#### TEXTE SOURCE
Les nouveaux acteurs allemands des médias
« Donner la parole à tout le monde »

Peu de journalistes sont issus de l’immigration.
Peu de journalistes sont issus de l’immigration. | Photo (extrait) : © agnormark - Fotolia.com

« L’Allemagne s’est diversifiée », dit la vidéo promotionnelle de l’association Les nouveaux acteurs allemands des médias, mais ce n’est pas encore perceptible dans les médias. C’est ce que voudrait changer cette association. Mais comment ? Un entretien avec son vice-président Chadi Bahouth.

Monsieur Bahouth, dans la vidéo qui présente Les nouveaux acteurs allemands des médias, il est dit : « L’Allemagne s’est diversifiée mais pas ses médias ». Votre association s’engage pour une plus forte présence des migrants dans les médias. Pourquoi est-ce si important ?

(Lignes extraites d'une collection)

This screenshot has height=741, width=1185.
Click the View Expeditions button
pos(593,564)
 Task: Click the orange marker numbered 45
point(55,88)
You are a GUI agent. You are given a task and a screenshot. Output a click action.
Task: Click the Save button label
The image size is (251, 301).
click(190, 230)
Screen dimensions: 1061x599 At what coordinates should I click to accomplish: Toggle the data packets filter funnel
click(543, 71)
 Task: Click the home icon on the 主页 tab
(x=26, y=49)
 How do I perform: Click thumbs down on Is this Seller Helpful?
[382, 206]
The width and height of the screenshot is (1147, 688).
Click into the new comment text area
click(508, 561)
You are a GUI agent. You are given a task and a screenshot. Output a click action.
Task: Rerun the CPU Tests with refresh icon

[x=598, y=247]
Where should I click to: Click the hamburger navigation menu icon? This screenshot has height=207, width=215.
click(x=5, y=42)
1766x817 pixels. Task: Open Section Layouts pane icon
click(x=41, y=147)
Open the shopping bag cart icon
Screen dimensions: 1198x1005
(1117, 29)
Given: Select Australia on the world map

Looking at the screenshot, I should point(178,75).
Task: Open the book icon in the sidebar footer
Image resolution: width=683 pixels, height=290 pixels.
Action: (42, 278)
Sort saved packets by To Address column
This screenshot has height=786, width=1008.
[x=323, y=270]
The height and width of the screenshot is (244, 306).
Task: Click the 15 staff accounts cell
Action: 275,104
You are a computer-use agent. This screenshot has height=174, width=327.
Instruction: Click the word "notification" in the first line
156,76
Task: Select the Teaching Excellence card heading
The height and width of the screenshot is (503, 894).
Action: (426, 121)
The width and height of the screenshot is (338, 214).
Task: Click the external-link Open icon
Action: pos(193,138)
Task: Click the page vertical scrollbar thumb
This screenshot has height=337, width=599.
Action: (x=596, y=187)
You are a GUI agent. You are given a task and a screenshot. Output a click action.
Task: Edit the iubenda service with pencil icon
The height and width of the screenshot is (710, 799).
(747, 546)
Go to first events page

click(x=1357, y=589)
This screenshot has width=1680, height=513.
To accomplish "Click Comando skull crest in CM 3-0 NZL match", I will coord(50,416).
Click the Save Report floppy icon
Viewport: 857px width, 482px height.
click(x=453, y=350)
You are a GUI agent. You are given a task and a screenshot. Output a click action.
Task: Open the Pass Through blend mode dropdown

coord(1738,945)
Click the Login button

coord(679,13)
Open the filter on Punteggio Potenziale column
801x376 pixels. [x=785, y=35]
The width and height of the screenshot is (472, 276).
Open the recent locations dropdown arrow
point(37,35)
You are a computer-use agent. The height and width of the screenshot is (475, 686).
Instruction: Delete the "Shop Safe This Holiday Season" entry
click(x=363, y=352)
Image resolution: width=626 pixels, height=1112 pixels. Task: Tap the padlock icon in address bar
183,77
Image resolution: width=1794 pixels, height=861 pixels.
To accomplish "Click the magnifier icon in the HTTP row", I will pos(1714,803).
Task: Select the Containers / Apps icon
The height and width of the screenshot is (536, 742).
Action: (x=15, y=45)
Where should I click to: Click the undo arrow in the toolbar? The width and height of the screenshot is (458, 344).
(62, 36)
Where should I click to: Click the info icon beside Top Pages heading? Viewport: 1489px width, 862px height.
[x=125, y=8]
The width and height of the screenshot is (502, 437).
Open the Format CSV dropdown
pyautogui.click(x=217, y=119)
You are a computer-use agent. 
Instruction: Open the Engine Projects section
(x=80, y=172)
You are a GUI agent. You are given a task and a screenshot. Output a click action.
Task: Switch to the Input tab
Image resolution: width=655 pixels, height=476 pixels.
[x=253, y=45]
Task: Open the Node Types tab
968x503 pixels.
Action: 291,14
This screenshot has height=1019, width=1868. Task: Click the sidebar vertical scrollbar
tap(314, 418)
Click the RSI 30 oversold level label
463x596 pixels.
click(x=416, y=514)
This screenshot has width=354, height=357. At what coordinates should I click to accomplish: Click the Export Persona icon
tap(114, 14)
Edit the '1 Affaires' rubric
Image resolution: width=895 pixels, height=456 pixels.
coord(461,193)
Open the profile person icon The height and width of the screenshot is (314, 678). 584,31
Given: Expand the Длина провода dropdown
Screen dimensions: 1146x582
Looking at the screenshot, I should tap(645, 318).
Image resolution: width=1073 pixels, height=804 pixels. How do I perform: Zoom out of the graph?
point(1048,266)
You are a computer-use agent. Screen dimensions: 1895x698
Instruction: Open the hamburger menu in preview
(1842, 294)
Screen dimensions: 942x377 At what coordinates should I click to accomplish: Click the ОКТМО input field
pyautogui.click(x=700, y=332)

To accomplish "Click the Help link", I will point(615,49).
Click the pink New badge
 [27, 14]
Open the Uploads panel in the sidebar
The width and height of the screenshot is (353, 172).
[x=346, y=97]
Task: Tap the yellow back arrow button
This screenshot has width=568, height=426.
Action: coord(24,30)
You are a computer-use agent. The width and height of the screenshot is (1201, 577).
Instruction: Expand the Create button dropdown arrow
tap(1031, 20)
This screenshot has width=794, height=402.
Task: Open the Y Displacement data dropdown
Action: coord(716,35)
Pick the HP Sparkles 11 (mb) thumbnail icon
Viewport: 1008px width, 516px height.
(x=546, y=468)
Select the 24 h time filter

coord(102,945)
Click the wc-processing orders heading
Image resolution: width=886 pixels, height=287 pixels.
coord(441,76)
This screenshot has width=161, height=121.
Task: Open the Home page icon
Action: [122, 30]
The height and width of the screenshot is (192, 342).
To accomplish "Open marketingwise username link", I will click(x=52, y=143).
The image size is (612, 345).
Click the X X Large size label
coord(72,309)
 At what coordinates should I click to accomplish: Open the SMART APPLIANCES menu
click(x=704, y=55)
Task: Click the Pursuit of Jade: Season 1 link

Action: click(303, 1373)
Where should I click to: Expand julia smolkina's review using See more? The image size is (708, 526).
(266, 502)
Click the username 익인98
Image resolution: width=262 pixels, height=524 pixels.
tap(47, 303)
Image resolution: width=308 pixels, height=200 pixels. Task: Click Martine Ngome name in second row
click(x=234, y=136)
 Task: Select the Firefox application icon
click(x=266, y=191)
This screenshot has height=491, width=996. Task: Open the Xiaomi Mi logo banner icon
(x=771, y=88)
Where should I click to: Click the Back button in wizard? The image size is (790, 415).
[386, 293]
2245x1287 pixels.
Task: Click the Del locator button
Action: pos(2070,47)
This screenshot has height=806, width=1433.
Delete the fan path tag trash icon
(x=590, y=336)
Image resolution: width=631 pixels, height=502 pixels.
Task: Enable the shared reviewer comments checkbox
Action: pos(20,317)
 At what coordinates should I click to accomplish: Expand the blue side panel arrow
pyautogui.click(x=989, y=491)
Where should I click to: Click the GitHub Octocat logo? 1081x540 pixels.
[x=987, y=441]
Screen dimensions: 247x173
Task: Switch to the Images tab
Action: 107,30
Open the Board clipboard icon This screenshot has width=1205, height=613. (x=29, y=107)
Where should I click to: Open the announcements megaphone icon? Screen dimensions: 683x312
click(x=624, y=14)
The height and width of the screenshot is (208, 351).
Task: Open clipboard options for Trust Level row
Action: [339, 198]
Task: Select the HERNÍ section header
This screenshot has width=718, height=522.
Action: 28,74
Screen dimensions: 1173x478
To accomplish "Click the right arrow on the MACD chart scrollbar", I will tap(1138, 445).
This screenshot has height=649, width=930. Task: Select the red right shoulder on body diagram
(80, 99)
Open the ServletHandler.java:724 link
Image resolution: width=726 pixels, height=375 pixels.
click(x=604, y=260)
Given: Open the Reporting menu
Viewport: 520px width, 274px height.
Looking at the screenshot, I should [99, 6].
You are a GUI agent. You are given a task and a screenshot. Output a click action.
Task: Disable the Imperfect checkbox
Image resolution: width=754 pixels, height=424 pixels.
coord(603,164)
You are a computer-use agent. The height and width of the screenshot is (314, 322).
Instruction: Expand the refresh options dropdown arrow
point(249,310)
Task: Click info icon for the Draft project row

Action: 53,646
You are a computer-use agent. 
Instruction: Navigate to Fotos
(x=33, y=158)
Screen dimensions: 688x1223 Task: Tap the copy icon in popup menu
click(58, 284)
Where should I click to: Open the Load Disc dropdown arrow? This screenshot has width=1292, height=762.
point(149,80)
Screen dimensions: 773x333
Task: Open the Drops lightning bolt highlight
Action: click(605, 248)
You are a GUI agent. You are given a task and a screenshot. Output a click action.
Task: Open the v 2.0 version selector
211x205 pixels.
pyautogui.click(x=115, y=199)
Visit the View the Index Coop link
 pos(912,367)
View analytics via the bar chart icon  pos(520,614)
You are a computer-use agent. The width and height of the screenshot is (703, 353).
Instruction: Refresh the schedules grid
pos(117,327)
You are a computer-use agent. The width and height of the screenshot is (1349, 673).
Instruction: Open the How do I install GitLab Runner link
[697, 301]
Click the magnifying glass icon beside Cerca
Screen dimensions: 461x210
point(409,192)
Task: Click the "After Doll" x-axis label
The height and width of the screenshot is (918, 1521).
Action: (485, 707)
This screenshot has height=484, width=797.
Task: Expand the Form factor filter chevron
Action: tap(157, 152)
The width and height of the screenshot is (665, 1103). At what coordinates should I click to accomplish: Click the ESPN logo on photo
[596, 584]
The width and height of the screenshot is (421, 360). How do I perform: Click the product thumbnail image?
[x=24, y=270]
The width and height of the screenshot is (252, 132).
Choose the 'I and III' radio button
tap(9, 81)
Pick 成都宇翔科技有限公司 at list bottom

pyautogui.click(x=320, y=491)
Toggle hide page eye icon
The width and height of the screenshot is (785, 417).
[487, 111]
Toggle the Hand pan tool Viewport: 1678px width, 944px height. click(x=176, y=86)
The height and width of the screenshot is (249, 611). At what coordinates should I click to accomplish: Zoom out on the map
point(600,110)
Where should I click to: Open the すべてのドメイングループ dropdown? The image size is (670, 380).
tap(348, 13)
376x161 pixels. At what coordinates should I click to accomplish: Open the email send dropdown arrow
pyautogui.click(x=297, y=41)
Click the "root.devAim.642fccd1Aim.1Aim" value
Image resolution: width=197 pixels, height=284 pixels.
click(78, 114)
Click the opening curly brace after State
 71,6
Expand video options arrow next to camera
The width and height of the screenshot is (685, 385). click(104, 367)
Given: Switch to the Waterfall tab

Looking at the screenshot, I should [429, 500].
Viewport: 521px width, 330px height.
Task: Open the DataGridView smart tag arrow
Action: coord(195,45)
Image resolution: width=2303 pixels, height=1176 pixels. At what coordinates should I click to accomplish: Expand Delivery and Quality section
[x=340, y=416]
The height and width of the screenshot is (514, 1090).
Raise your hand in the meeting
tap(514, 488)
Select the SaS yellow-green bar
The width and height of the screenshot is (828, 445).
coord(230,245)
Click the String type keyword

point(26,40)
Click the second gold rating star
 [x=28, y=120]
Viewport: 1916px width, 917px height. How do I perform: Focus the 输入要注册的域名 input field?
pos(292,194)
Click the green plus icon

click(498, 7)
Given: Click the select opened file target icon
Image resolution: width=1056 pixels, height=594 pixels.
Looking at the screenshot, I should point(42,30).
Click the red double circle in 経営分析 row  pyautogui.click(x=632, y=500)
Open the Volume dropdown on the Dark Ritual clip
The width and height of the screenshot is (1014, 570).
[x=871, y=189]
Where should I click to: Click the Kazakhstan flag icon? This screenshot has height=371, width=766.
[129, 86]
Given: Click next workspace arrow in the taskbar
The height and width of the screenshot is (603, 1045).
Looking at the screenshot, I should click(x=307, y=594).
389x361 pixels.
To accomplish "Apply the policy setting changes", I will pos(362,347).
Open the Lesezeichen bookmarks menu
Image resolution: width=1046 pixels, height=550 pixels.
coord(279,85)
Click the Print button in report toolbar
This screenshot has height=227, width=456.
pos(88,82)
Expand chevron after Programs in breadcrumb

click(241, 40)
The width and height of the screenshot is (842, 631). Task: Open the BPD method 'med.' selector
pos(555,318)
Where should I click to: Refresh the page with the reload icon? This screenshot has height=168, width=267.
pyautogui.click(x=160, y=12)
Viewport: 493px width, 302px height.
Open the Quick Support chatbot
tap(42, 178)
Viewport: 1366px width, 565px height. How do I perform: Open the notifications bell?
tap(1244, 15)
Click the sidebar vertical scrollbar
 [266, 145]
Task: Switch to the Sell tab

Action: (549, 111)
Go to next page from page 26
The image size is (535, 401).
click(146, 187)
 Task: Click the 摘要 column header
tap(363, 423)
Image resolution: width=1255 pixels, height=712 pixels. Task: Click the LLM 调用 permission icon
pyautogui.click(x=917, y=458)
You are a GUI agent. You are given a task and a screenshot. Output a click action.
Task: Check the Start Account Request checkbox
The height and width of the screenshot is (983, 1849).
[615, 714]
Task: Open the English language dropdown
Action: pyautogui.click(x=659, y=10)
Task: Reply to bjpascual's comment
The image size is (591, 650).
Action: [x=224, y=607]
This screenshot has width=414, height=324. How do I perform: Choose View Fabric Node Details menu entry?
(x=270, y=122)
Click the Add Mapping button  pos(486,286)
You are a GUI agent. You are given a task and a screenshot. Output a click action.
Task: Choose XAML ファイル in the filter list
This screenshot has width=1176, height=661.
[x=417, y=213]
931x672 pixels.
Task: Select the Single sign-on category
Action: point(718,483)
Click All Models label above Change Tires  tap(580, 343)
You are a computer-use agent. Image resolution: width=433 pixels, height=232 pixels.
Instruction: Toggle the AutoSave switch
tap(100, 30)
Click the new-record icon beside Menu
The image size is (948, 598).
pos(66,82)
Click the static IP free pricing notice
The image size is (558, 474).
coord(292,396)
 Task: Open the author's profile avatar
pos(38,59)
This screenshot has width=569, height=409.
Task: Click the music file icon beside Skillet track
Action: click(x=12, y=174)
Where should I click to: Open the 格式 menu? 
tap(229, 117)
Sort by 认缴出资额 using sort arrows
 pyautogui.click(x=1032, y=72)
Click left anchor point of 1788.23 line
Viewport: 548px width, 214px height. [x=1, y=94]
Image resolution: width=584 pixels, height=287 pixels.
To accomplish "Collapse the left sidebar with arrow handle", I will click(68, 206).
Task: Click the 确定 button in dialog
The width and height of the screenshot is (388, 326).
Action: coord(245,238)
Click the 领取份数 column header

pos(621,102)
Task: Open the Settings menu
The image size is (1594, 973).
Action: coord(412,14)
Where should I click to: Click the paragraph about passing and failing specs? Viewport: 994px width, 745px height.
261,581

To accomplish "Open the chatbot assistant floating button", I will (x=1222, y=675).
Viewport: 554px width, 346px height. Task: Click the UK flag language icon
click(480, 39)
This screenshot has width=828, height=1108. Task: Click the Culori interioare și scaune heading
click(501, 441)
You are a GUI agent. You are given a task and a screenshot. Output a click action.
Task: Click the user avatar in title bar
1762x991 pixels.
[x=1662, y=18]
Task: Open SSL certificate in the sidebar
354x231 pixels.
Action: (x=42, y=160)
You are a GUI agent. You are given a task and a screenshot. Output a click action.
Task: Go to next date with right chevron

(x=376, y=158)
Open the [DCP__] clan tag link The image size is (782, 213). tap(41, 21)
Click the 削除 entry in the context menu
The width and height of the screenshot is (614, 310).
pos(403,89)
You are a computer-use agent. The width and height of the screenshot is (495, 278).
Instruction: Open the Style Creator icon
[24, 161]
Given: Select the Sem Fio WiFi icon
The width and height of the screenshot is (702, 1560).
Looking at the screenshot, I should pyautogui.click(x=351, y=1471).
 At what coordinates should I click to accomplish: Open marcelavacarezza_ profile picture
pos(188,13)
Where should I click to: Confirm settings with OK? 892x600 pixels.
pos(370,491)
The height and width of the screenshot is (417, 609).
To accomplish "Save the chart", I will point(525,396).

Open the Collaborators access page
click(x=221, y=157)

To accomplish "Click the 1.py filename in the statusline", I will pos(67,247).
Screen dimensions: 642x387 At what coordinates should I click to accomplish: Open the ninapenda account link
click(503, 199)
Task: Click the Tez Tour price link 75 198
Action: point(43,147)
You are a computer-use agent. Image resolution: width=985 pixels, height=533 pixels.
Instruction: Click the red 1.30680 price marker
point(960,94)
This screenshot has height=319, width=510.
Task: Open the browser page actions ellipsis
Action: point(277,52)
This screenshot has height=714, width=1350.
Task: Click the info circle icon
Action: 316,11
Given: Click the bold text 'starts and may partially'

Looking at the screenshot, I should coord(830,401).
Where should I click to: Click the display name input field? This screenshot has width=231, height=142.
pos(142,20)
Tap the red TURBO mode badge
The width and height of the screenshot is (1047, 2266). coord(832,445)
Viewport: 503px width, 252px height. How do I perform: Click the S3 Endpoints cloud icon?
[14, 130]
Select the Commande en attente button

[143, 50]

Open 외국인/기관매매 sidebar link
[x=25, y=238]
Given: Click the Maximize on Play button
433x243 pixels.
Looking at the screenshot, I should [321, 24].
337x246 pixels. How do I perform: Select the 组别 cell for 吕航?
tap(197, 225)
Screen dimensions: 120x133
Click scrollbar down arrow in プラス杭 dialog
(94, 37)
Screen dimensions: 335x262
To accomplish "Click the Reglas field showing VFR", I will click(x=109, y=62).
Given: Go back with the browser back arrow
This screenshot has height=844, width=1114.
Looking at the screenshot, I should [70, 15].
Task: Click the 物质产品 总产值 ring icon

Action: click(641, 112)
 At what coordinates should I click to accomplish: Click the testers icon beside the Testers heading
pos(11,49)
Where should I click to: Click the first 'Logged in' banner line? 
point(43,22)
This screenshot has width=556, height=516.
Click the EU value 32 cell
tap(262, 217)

#### VOTRE CONSIGNE
Donnez, s'il vous plaît, la suite de l'entretien sur Les nouveaux acteurs allemands des médias, à partir de la dernière question posée. Ces lignes ne servent pas ici.

#### RÉPONSE ATTENDUE
Notre société est devenue plurielle, une terre d’immigration. C’est pourquoi il est nécessaire que tous les groupes de la population, y compris bien sûr les personnes issues de l’immigration ou avec un handicap, aient voix au chapitre dans les médias et ainsi dans la société tout entière, donc autant ceux qui sont sous les projecteurs que ceux qui restent dans les coulisses, afin qu’ils puissent raconter leur version de leur propre histoire ou mettre au jour les stéréotypes. Notre société démocratique vit essentiellement de ce qui est rapporté dans les médias. Et il n’est pas rare que les migrants aient justement l’impression d’y être représentés par des clichés ou de façon négative.
 



Les nouveaux acteurs allemands des médias se sont constitués en 2009 pour représenter les intérêts des journalistes issus de l’immigration. Qui a lancé cette initiative ?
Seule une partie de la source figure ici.